In figure, if PA and PB are tangents to the circle with centre 0 such that ∠APB = 50°, then ∠OAB is equal to
(a) 25°
(b) 30°
(c) 40°
(d) 50°
(a) Given, PA and PB are tangent lines.
$\therefore$ $P A=P B$
[since, the length of tangents drawn from an external point to a circle is equal]
$\Rightarrow \quad \angle P B A=\angle P A B=\theta \quad$ [say]
$\ln \triangle P A B, \quad \angle P+\angle A+\angle B=180^{\circ}$
[since, sum of angles of a triangle $=180^{\circ}$ ]
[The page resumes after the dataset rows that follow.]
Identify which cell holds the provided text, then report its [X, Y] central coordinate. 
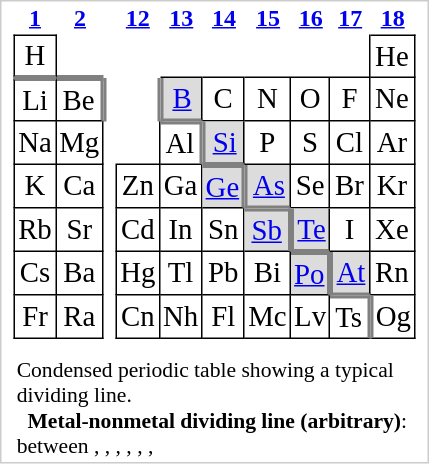
Rb [36, 230]
He [393, 56]
Nh [182, 318]
Li [36, 100]
Zn [138, 187]
Ne [393, 100]
1 [36, 18]
In [182, 230]
Sr [80, 230]
Ar [393, 144]
Al [182, 144]
18 [393, 18]
At [350, 274]
12 [138, 18]
Se [310, 187]
B [182, 100]
Pb [224, 274]
Cn [138, 318]
Ga [182, 187]
Ge [224, 187]
S [310, 144]
Og [393, 318]
Condensed periodic table showing a typical dividing line. Metal-nonmetal dividing line (arbitrary): between , , , , , , [215, 408]
N [268, 100]
Xe [393, 230]
Ts [350, 318]
I [350, 230]
F [350, 100]
Na [36, 144]
P [268, 144]
Sn [224, 230]
Te [310, 230]
Be [80, 100]
Cs [36, 274]
Ca [80, 187]
Ba [80, 274]
Po [310, 274]
Br [350, 187]
17 [350, 18]
13 [182, 18]
Sb [268, 230]
C [224, 100]
Hg [138, 274]
Rn [393, 274]
16 [310, 18]
Mg [80, 144]
Bi [268, 274]
15 [268, 18]
H [36, 56]
Cl [350, 144]
Fr [36, 318]
14 [224, 18]
2 [80, 18]
Fl [224, 318]
Ra [80, 318]
K [36, 187]
O [310, 100]
Si [224, 144]
Cd [138, 230]
Tl [182, 274]
Kr [393, 187]
As [268, 187]
Mc [268, 318]
Lv [310, 318]
Locate the cell with the specified text and output its [x, y] center coordinate. 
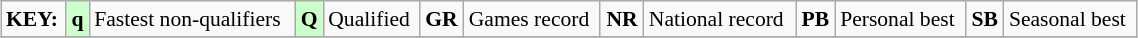
q [78, 19]
KEY: [34, 19]
GR [442, 19]
Games record [532, 19]
Q [309, 19]
Seasonal best [1070, 19]
NR [622, 19]
Fastest non-qualifiers [192, 19]
Personal best [900, 19]
PB [816, 19]
National record [720, 19]
Qualified [371, 19]
SB [985, 19]
Provide the (x, y) coordinate of the cell's center where the given text is located.  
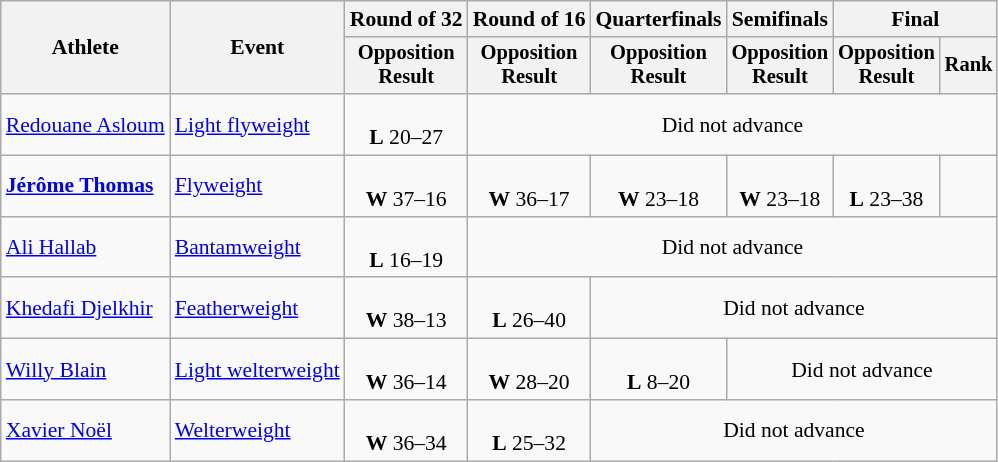
Xavier Noël (86, 430)
Athlete (86, 48)
W 36–14 (406, 370)
L 16–19 (406, 248)
Welterweight (258, 430)
Featherweight (258, 308)
W 28–20 (530, 370)
Flyweight (258, 186)
Bantamweight (258, 248)
Light welterweight (258, 370)
Round of 32 (406, 19)
W 36–34 (406, 430)
Final (915, 19)
Khedafi Djelkhir (86, 308)
Semifinals (780, 19)
L 20–27 (406, 124)
Willy Blain (86, 370)
Light flyweight (258, 124)
Rank (969, 66)
L 8–20 (659, 370)
L 26–40 (530, 308)
Ali Hallab (86, 248)
Jérôme Thomas (86, 186)
Redouane Asloum (86, 124)
Event (258, 48)
L 25–32 (530, 430)
Round of 16 (530, 19)
W 38–13 (406, 308)
W 37–16 (406, 186)
L 23–38 (886, 186)
Quarterfinals (659, 19)
W 36–17 (530, 186)
Extract the [X, Y] coordinate from the center of the cell holding the provided text.  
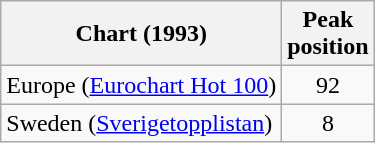
Europe (Eurochart Hot 100) [142, 85]
Sweden (Sverigetopplistan) [142, 123]
Peakposition [328, 34]
Chart (1993) [142, 34]
8 [328, 123]
92 [328, 85]
From the cell containing the given text, extract its center point as (X, Y) coordinate. 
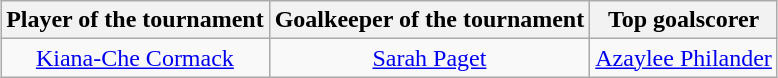
Azaylee Philander (684, 58)
Kiana-Che Cormack (136, 58)
Sarah Paget (430, 58)
Player of the tournament (136, 20)
Top goalscorer (684, 20)
Goalkeeper of the tournament (430, 20)
Search for the cell housing the specified text and yield its (x, y) center coordinate. 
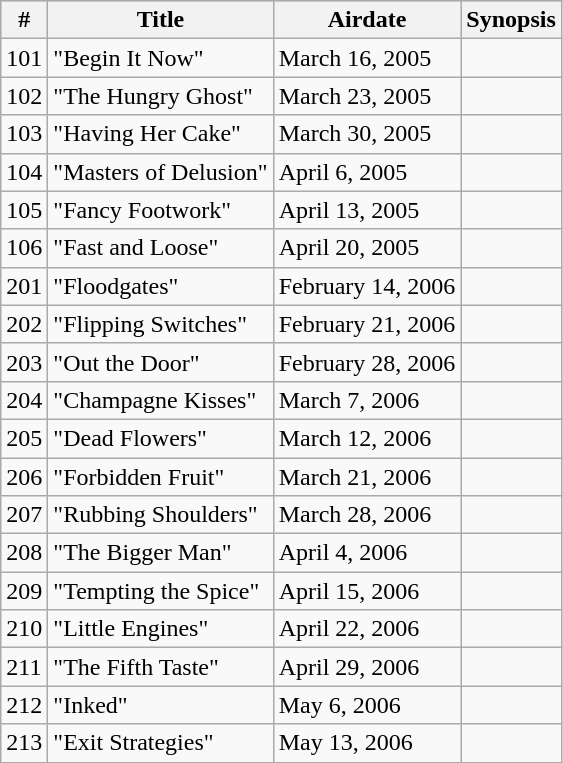
"Masters of Delusion" (160, 172)
106 (24, 248)
210 (24, 629)
March 16, 2005 (367, 58)
204 (24, 400)
March 7, 2006 (367, 400)
203 (24, 362)
209 (24, 591)
212 (24, 705)
# (24, 20)
March 21, 2006 (367, 477)
202 (24, 324)
102 (24, 96)
February 28, 2006 (367, 362)
208 (24, 553)
April 13, 2005 (367, 210)
105 (24, 210)
Airdate (367, 20)
April 29, 2006 (367, 667)
March 28, 2006 (367, 515)
"Forbidden Fruit" (160, 477)
April 22, 2006 (367, 629)
213 (24, 743)
February 14, 2006 (367, 286)
February 21, 2006 (367, 324)
April 20, 2005 (367, 248)
207 (24, 515)
May 6, 2006 (367, 705)
"Exit Strategies" (160, 743)
"Champagne Kisses" (160, 400)
April 4, 2006 (367, 553)
205 (24, 438)
April 6, 2005 (367, 172)
206 (24, 477)
May 13, 2006 (367, 743)
"Having Her Cake" (160, 134)
"The Bigger Man" (160, 553)
March 30, 2005 (367, 134)
"Inked" (160, 705)
"Little Engines" (160, 629)
"Flipping Switches" (160, 324)
"Rubbing Shoulders" (160, 515)
March 23, 2005 (367, 96)
"Fancy Footwork" (160, 210)
103 (24, 134)
"The Hungry Ghost" (160, 96)
Title (160, 20)
211 (24, 667)
"Dead Flowers" (160, 438)
104 (24, 172)
Synopsis (511, 20)
"Out the Door" (160, 362)
"Floodgates" (160, 286)
"Tempting the Spice" (160, 591)
April 15, 2006 (367, 591)
"Begin It Now" (160, 58)
"Fast and Loose" (160, 248)
March 12, 2006 (367, 438)
"The Fifth Taste" (160, 667)
201 (24, 286)
101 (24, 58)
Search for the cell housing the specified text and yield its (X, Y) center coordinate. 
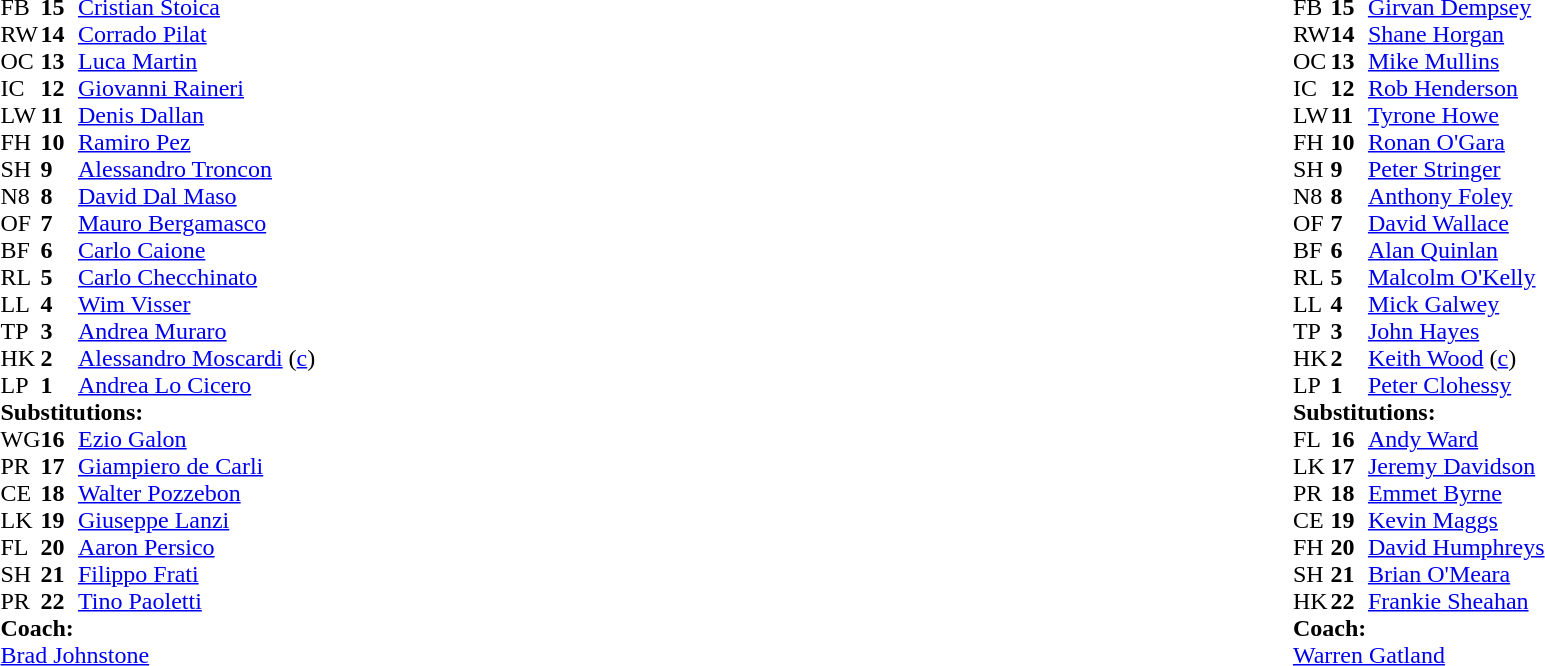
Ramiro Pez (196, 142)
Anthony Foley (1456, 196)
Mike Mullins (1456, 62)
David Humphreys (1456, 548)
Tyrone Howe (1456, 116)
Giampiero de Carli (196, 466)
Rob Henderson (1456, 88)
Ronan O'Gara (1456, 142)
Malcolm O'Kelly (1456, 278)
Jeremy Davidson (1456, 466)
Mick Galwey (1456, 304)
WG (20, 440)
Keith Wood (c) (1456, 358)
Frankie Sheahan (1456, 602)
Peter Clohessy (1456, 386)
David Wallace (1456, 224)
Giuseppe Lanzi (196, 520)
Peter Stringer (1456, 170)
Andy Ward (1456, 440)
Alan Quinlan (1456, 250)
Corrado Pilat (196, 34)
Brian O'Meara (1456, 574)
Denis Dallan (196, 116)
Shane Horgan (1456, 34)
Tino Paoletti (196, 602)
Mauro Bergamasco (196, 224)
Andrea Lo Cicero (196, 386)
Alessandro Troncon (196, 170)
Aaron Persico (196, 548)
Ezio Galon (196, 440)
Walter Pozzebon (196, 494)
Carlo Caione (196, 250)
Giovanni Raineri (196, 88)
Kevin Maggs (1456, 520)
Luca Martin (196, 62)
Carlo Checchinato (196, 278)
John Hayes (1456, 332)
Filippo Frati (196, 574)
Wim Visser (196, 304)
Alessandro Moscardi (c) (196, 358)
Andrea Muraro (196, 332)
David Dal Maso (196, 196)
Emmet Byrne (1456, 494)
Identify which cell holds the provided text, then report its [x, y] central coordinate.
$\Rightarrow \quad 50^{\circ}+\theta+\theta=180^{\circ}$
$\Rightarrow \quad 2 \theta=180^{\circ}-50^{\circ}=130^{\circ}$
$\Rightarrow \quad \theta=65^{\circ}$
Also, $O A \perp P A$
[since, tangent at any point of a circle is perpendicular to the radius through the point of contact]
$\therefore$ $\angle P A O=90^{\circ}$
$\Rightarrow \quad \angle P A B+\angle B A O=90^{\circ}$
$\Rightarrow \quad 65^{\circ}+\angle B A O=90^{\circ}$
$\Rightarrow \quad \angle B A O=90^{\circ}-65^{\circ}=25^{\circ}$